Our current situation notwithstanding, we’re still left with the issue of how students of any age, or ability and in any school context are assessed. There is a dearth of data in relation to ‘on-going classroom assessment’ and perhaps the existing structures of PIE and PIM (and others) bring with them an intangible element of performance ‘on-the-day’ and all that can go wrong with that.
Here, In the UK , the decision has been taken to focus on teacher-led assessment of pupil work. The opportunity now, is how we positively disrupt the assessment model that has persisted for so long. Andreas Schleicher, head of education at the Organisation for Economic Co-operation and Development (OECD), has described the pandemic as creating “a great moment” for learning.

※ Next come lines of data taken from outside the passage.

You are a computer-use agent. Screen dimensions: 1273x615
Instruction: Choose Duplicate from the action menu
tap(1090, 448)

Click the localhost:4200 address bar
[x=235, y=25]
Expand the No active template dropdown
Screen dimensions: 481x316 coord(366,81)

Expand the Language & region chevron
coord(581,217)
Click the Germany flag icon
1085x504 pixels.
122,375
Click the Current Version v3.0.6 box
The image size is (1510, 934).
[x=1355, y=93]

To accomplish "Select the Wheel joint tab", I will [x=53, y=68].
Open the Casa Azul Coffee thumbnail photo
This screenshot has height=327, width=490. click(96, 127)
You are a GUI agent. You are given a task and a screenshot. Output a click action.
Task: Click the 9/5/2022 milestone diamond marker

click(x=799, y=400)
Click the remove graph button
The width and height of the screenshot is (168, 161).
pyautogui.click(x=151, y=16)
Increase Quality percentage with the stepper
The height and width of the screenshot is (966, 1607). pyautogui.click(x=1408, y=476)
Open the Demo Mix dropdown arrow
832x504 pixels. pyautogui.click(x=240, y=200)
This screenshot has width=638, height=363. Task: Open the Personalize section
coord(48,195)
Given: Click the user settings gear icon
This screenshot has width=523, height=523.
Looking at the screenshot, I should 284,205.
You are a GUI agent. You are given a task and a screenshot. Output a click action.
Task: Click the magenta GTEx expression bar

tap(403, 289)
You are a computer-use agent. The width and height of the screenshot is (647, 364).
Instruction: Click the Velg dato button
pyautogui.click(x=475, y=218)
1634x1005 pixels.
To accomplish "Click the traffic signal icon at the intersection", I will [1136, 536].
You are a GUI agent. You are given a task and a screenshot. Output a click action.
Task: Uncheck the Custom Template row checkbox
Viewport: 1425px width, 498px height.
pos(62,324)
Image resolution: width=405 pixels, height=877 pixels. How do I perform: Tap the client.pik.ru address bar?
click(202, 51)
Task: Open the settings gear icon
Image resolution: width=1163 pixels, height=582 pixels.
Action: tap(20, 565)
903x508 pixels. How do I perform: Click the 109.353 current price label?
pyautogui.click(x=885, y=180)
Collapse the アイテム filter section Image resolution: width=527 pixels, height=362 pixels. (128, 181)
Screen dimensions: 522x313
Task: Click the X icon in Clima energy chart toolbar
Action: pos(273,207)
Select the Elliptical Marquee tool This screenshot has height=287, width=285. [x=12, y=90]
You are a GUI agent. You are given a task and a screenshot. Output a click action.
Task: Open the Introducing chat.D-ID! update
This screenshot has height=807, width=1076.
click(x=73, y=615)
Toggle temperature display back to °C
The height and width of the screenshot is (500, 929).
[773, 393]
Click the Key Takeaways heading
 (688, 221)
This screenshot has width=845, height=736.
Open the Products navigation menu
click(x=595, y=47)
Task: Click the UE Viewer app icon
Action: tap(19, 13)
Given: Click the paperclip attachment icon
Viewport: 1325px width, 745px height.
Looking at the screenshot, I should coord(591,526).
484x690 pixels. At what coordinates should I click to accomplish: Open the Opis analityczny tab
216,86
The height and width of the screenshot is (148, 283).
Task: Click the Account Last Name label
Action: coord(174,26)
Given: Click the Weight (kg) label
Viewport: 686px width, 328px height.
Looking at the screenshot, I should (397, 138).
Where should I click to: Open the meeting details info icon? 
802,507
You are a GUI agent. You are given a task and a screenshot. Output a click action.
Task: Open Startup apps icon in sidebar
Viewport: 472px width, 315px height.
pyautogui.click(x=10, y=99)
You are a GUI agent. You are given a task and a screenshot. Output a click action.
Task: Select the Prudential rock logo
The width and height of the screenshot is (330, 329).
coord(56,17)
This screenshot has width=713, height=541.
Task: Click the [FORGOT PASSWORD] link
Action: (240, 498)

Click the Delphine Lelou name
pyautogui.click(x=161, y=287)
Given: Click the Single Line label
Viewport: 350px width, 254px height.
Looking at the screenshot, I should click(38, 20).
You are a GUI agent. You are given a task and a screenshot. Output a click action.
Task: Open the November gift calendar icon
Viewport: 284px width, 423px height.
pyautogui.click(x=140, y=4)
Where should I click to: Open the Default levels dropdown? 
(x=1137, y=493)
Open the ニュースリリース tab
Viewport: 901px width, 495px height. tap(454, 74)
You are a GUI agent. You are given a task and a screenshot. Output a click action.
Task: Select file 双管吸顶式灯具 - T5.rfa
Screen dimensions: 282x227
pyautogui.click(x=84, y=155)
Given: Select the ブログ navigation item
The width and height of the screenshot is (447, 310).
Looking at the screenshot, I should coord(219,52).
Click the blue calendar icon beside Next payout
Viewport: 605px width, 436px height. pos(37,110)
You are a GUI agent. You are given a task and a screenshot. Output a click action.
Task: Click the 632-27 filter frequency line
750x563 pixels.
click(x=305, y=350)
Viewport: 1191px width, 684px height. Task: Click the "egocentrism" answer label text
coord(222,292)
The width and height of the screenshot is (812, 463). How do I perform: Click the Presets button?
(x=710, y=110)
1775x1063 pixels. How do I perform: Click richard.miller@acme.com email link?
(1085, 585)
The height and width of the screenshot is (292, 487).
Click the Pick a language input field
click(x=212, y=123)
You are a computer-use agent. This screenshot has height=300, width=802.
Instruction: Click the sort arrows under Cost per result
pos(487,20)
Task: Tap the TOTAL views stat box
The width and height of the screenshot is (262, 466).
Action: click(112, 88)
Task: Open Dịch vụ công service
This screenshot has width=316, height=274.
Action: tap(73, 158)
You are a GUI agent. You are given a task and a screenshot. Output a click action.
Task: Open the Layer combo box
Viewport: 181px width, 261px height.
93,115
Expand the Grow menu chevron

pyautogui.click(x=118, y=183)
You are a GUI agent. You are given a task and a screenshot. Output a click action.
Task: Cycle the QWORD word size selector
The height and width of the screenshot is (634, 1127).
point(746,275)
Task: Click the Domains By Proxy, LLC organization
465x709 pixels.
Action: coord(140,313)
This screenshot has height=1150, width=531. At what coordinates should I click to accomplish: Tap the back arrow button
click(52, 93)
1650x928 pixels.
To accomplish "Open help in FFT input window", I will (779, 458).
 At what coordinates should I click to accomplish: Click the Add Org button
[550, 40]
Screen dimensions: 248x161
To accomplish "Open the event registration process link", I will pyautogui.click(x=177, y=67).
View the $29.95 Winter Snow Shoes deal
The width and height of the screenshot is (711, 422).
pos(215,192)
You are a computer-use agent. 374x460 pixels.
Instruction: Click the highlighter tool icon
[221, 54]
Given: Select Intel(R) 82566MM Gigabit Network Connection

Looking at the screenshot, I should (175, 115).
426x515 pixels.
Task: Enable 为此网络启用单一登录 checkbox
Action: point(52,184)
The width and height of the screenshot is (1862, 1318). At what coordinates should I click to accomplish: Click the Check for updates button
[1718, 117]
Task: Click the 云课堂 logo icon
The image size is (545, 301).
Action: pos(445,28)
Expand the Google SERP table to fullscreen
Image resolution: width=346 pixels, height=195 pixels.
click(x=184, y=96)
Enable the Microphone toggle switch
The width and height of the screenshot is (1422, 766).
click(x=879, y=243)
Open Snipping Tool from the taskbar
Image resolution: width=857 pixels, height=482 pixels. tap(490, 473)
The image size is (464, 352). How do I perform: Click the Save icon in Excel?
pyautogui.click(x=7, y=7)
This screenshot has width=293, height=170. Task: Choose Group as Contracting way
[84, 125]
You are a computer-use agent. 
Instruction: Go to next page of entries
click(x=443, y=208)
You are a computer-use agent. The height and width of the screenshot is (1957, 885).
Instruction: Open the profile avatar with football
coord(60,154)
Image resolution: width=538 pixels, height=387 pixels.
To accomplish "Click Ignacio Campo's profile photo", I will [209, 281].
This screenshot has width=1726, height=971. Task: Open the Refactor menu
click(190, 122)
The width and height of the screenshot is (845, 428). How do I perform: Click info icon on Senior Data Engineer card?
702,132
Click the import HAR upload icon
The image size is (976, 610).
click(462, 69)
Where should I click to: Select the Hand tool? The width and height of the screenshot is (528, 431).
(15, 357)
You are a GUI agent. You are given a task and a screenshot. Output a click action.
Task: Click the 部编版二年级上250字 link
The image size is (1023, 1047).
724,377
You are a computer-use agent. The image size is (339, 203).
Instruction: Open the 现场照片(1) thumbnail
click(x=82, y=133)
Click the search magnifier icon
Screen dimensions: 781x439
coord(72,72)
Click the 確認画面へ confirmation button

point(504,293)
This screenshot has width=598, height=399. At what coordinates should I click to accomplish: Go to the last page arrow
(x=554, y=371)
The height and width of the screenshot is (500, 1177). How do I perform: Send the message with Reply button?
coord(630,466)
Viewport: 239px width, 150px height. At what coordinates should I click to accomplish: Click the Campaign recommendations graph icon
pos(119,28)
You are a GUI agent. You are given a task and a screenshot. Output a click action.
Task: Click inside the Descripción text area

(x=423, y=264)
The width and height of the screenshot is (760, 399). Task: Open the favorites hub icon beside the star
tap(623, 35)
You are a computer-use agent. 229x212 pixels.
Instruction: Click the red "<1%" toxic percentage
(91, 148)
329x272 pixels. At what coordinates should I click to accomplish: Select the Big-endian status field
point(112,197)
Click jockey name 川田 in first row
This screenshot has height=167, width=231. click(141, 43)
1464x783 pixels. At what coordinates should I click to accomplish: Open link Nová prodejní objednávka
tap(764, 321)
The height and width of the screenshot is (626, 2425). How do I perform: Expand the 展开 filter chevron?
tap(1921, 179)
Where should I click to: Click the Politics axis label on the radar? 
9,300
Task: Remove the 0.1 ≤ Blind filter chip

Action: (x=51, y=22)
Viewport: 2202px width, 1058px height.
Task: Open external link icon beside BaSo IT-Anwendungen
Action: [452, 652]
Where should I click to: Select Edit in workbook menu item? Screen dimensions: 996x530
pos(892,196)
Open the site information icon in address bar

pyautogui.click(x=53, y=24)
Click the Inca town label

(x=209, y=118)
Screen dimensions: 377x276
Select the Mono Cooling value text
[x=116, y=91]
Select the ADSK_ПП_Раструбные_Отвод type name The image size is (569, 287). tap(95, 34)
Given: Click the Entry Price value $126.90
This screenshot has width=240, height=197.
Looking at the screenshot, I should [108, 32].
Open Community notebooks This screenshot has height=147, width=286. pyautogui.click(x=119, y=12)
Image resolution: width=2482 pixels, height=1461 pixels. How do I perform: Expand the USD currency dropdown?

“Real change takes place in deep crisis”
Maybe we should be looking for a more permanent alternative to summative ‘terminal’ examinations. Maybe our young people who are living through a pandemic need to be assessed on a different basis in the coming years. Reviewing evidence of learning through Seesaw, Google, Teams and other online tools helps teachers to adapt and even modify their approach to best suit students’ needs. In essence, Formative Assessment’.
With face-to-face engagement so reduced, learners need more than ever to see what ‘learning’ and ‘progress’ look like. We need, along with scores and test results, to set benchmarks for individual pupil progress. Again, teachers are best placed to understand their pupils’ baseline position.
Because the teacher has shared this with their student, they’ll be aware of their ‘target’ and, guided by the teacher’s feedback, learners will work to provide evidence that they’re progressing towards it. Effectively they ‘learn’ how to progress by recognising ‘next steps’ and how to take them. In some instances the lack of progress towards the benchmark might signal the impact of an existing pastoral issue, or indeed, an issue brought about by Covid conditions. We know a dip in mental health impacts learning and attainment and can be a trigger for intervention. We have also seen a rapid increase in mental health and safeguarding cases affecting children across the UK. On-going assessment will give individual teachers an opportunity to identify not only where pupils are in their learning journey but to identify possible reasons why they’re not where they’re expected to be.
In due course how we do things over the next while is very important. Teachers and learners must work together to understand what works best.
In order to understand that, we need information; data for learning and assessment. Be it summative, formative or a blend of both, it’s a high stakes situation that needs carefully thought through.